Stored records:
-*-*-
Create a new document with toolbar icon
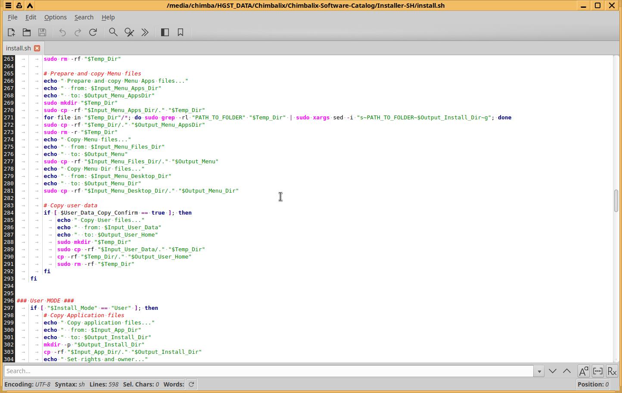The width and height of the screenshot is (622, 393). click(x=11, y=32)
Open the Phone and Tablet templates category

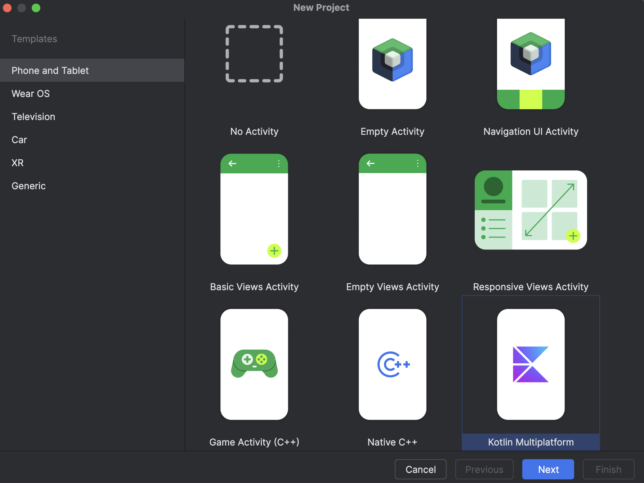click(50, 71)
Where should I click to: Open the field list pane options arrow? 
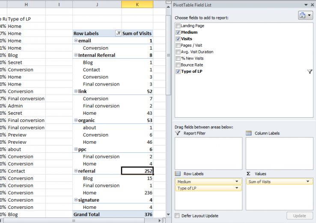point(305,5)
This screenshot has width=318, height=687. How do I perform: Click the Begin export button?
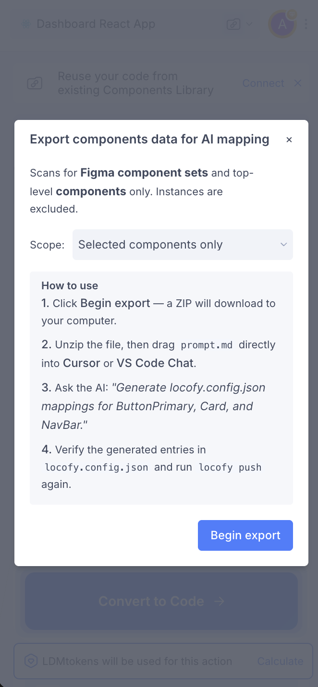pos(245,535)
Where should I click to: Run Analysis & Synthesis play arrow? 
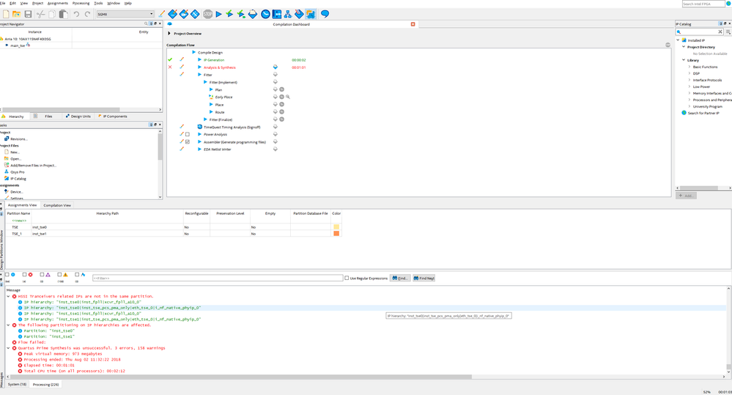[x=199, y=67]
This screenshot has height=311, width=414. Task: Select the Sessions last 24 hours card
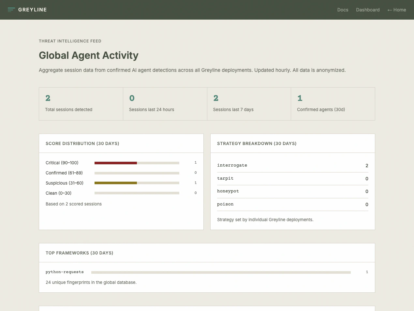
-*-*-
(Work request): Transcribe the lines that run from the line bearing "Open the Phone and Tablet templates category" through the last line of the data. Keep the wording exact and leave out every picture.

(Solution for this exercise):
Open the Phone and Tablet templates category

click(50, 71)
Where should I click to: Open the field list pane options arrow? 
point(305,5)
This screenshot has width=318, height=687. How do I perform: Click the Begin export button?
pos(245,535)
Where should I click to: Run Analysis & Synthesis play arrow? 
[x=199, y=67]
This screenshot has height=311, width=414. Task: Select the Sessions last 24 hours card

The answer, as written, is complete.